═════ Source ═════
Knicks Balkman Trying To Learn From His Past To Find His Future

Published on: 22nd December, 2011

by

Balkman
Knicks Balkman Trying To Learn From His Past To Find His Future   | read this item

Related News

New York, NY – In any sport, one of the more interesting aspects of pre-season games are the individual stories and challenges every single player, stars and non-stars alike, always bring with them to a new season. It is a renewed battle every year to be an important and relevant part of a team in its upcoming season. Most players are either on their way up or on their way down but rarely is there a player battling to stay the same as the previous season.

 This could be Balkman’s last hurrah in the NBA

For some players on the New York Knicks, like superstars Amar’e Stoudemire or Carmelo Anthony, it is the need to prove they can not only put up big scoring numbers but that they can translate those numbers into winning basketball games. For others, like first-year guard Iman Shumpert and the rookie center, Josh Harrelson, their motivation is solely to show the coaching staff and their teammates they could be counted on each and every day to contribute to a championship contending team.

And then, there is the case of Renaldo Balkman, back with the Knicks for a second time in his six-year NBA career. Quite possibly, in this training camp, Balkman is getting his final chance to stay in the league or be gone forever. Here was a young man, 6’8″, 225 pounds who was drafted in the first round of the 2006 NBA draft out of the University of South Carolina by then-Knicks General Manager Isiah Thomas. He was seen, not as a savior for a franchise that hadn’t sniffed playoff dust in five years but as a potentially important piece of a team contending for a playoff berth. Although Balkman was not a scorer at any level of his career, it was thought he would be a player who could rebound, play defense and scratch and fight on every possession. The kind of role player every superb team needs and the kind of player who is most effective without the ball in his hand.
═════
» **Goals**:
(1) In the article on Renaldo Balkman, reproduce the stretch from "New York, NY" through "the previous season.", replacing "pre-season games" with "exhibition contests".
(2) According to the article on Renaldo Balkman, from which university was Balkman drafted?
═════ Recorded data ═════
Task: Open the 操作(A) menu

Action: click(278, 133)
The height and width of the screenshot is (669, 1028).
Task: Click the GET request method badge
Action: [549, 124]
═════
» **Task answers**:
(1)
New York, NY – In any sport, one of the more interesting aspects of exhibition contests are the individual stories and challenges every single player, stars and non-stars alike, always bring with them to a new season. It is a renewed battle every year to be an important and relevant part of a team in its upcoming season. Most players are either on their way up or on their way down but rarely is there a player battling to stay the same as the previous season.

(2) The University of South Carolina.